[DATA SUPPLIED]
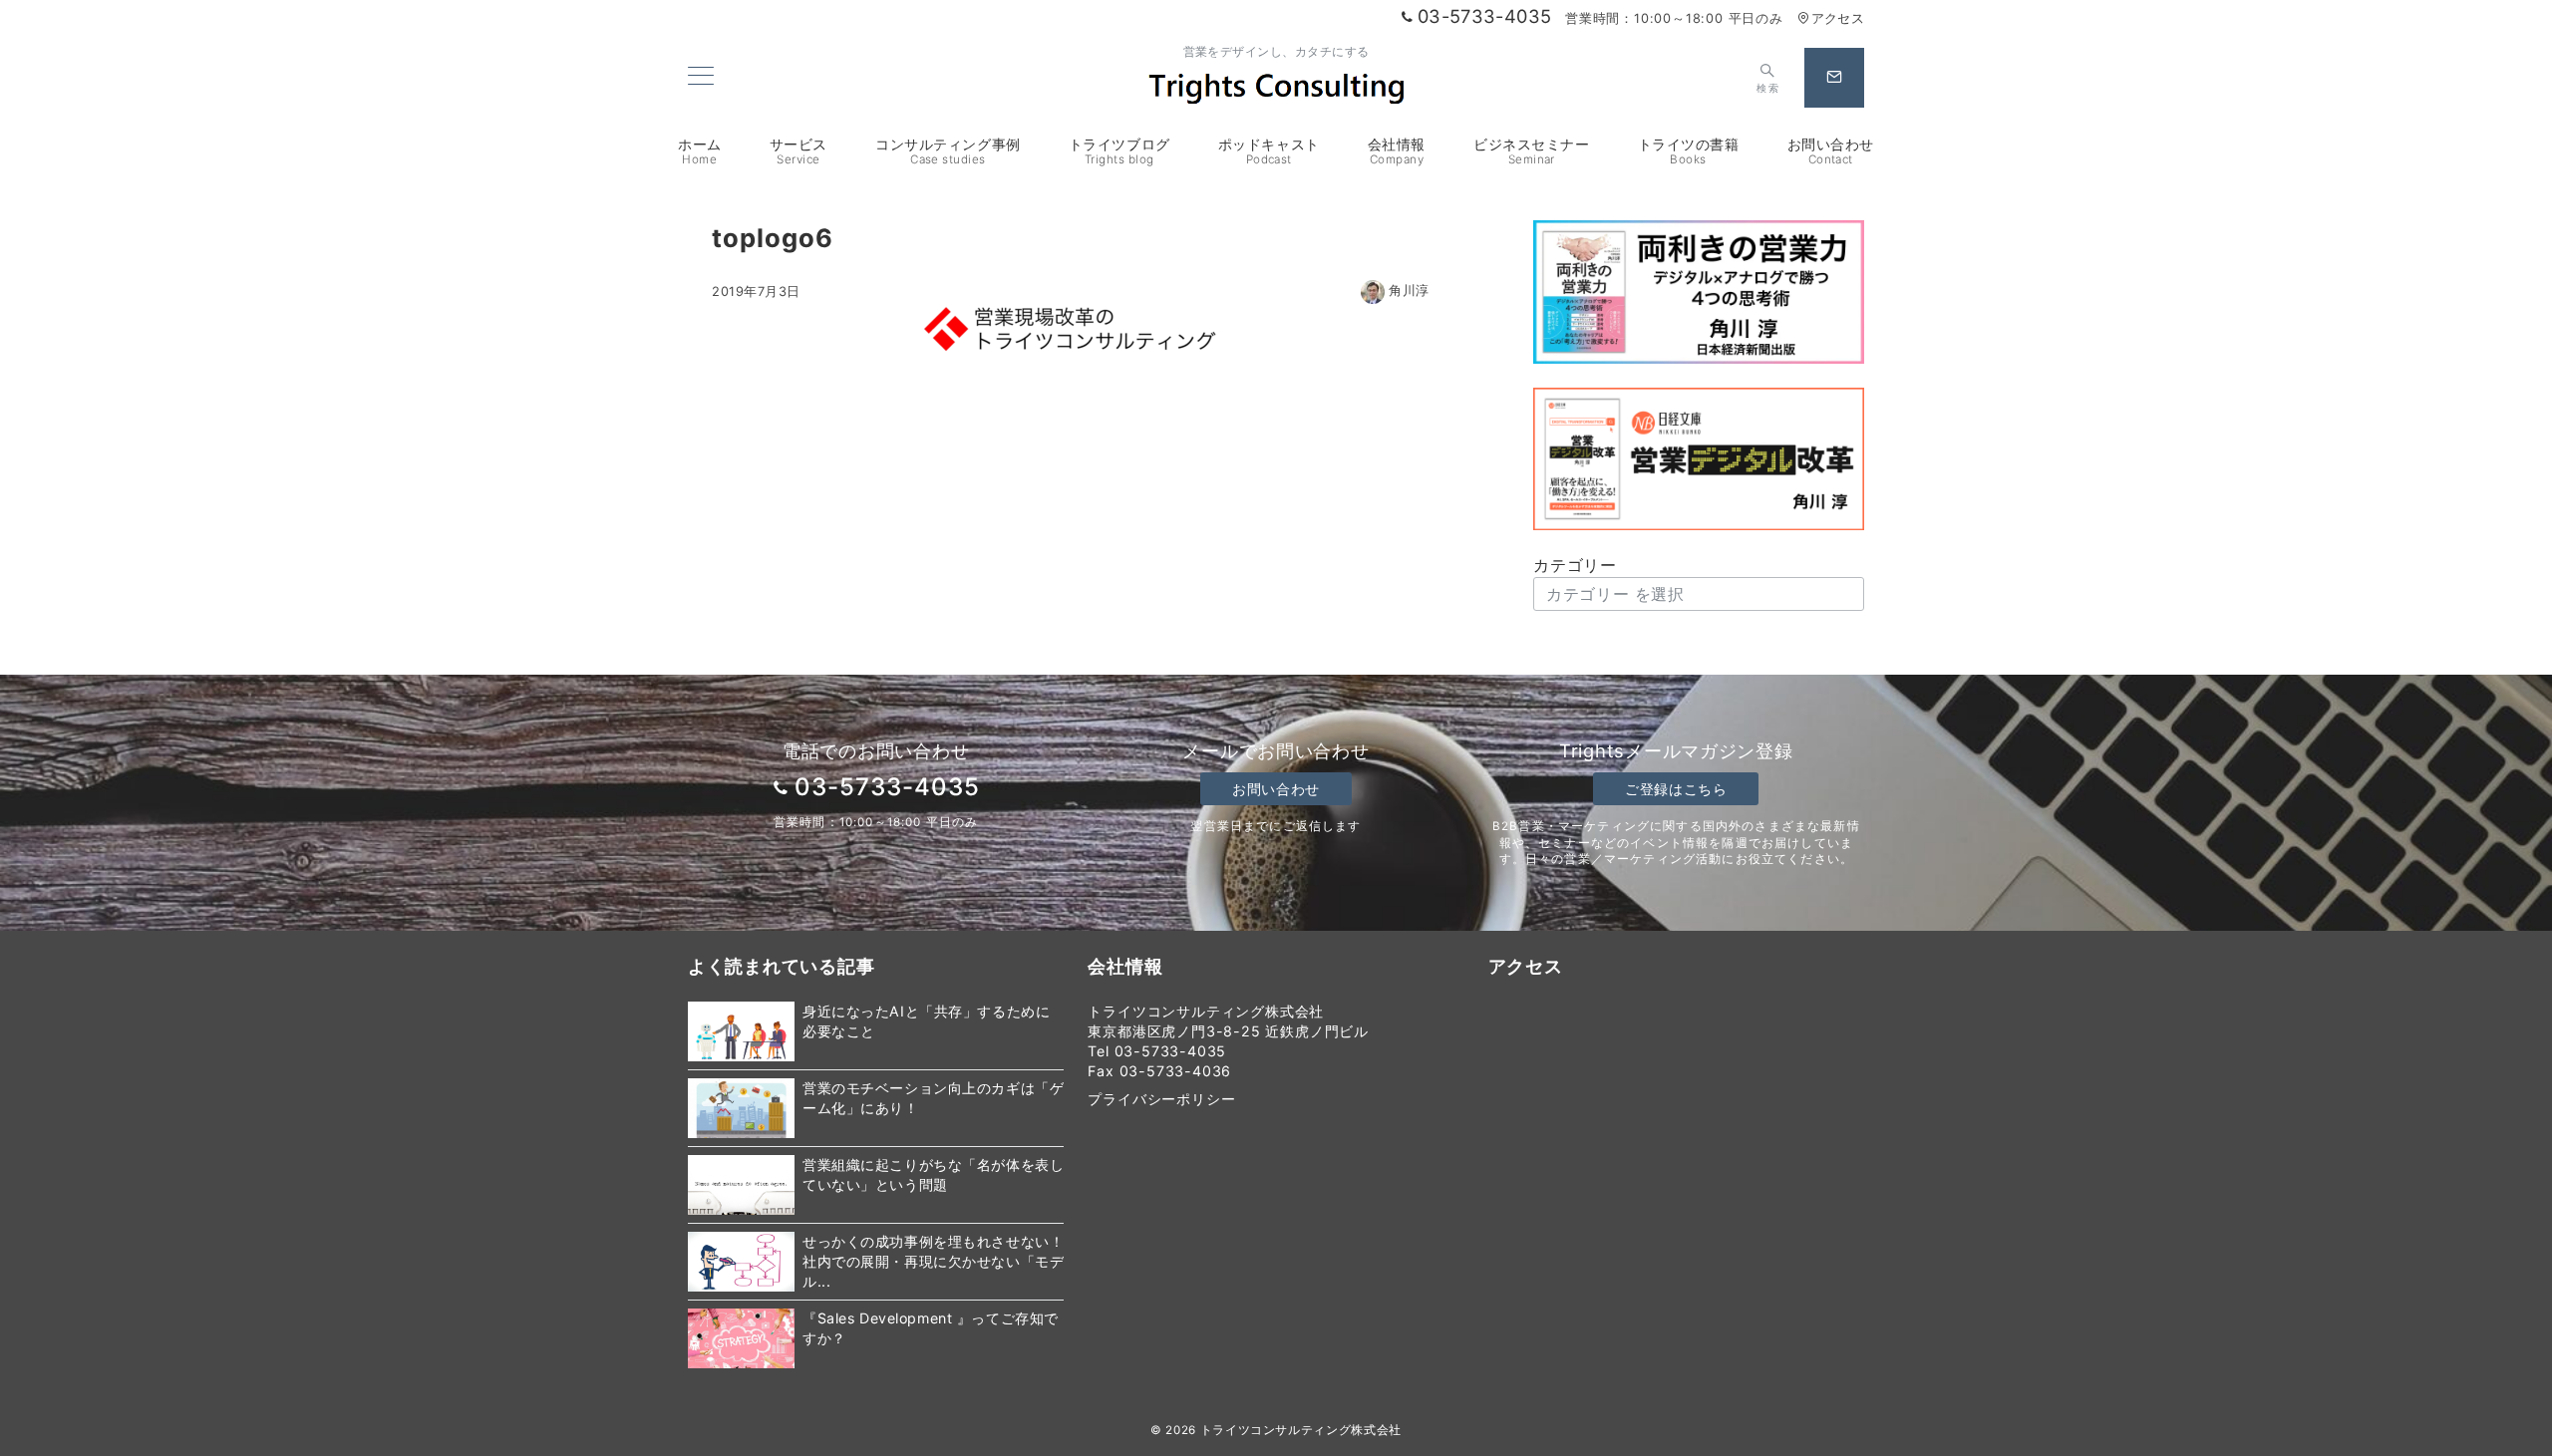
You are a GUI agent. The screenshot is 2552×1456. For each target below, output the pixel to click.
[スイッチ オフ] (1834, 78)
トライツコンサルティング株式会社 (1301, 1430)
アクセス (1837, 18)
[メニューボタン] (701, 77)
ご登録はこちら (1676, 788)
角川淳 (1409, 290)
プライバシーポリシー (1161, 1098)
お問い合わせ (1275, 788)
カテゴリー (1575, 565)
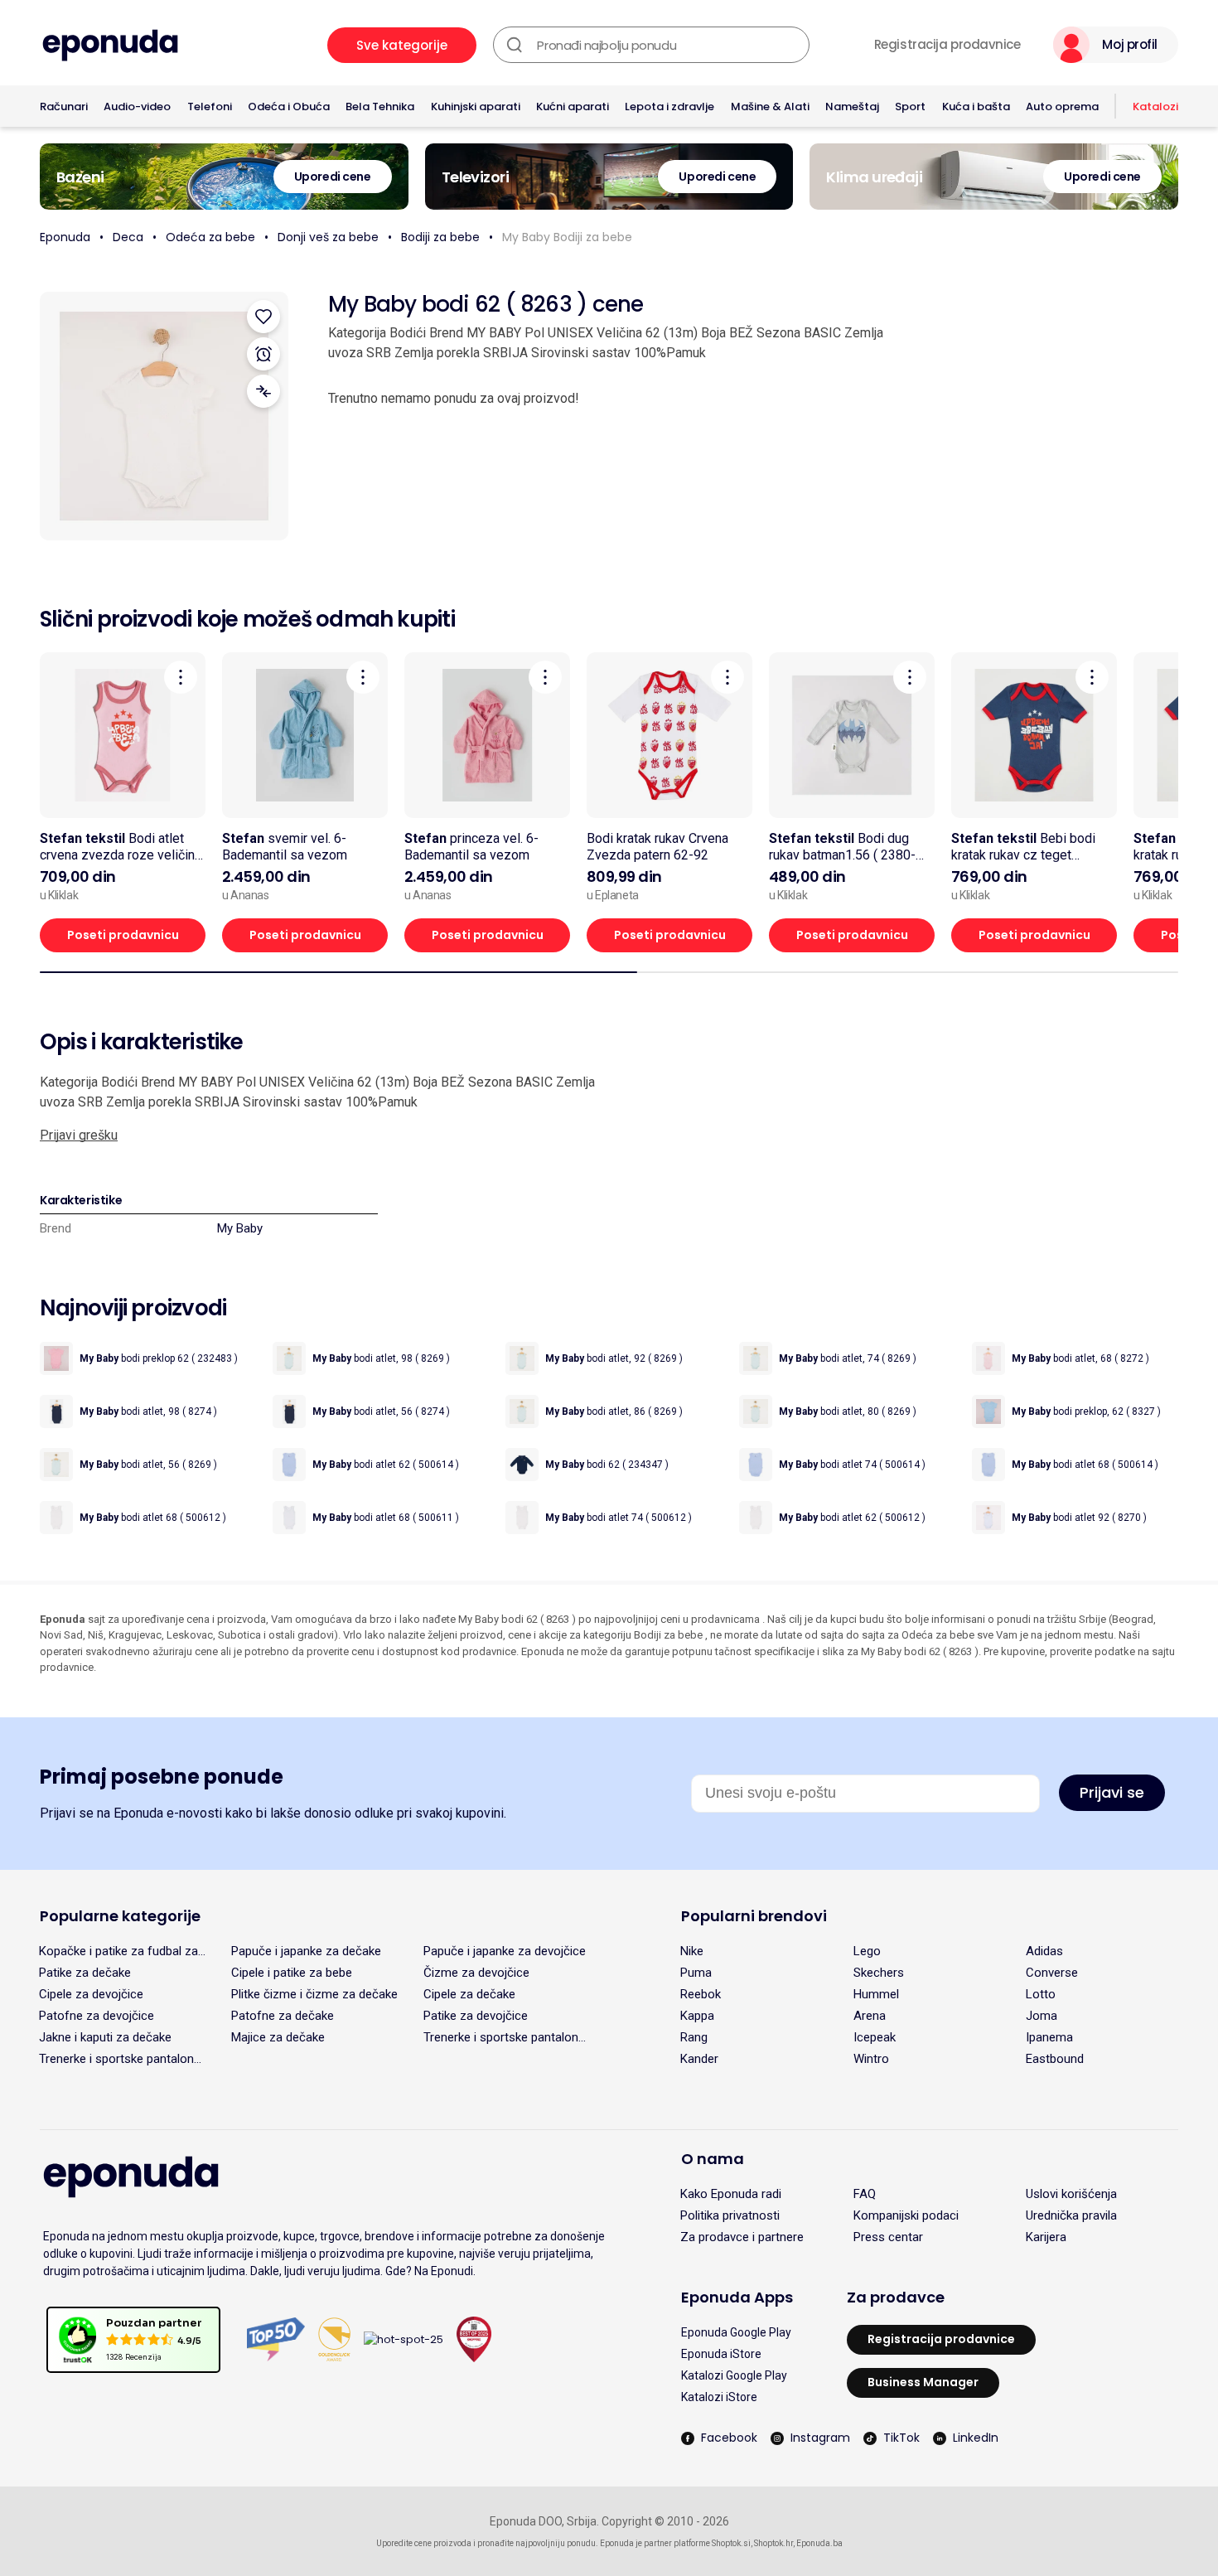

[PROBLEM TO SOLVE]
Repeat every record above exactly. Omit the pictures.

[TASK OUTPUT]
You are a GUI agent. The screenshot is 2552×1456. For each target below, output the pixel to click.
[スイッチ オフ] (1834, 78)
トライツコンサルティング株式会社 (1301, 1430)
アクセス (1837, 18)
[メニューボタン] (701, 77)
ご登録はこちら (1676, 788)
角川淳 (1409, 290)
プライバシーポリシー (1161, 1098)
お問い合わせ (1275, 788)
カテゴリー (1575, 565)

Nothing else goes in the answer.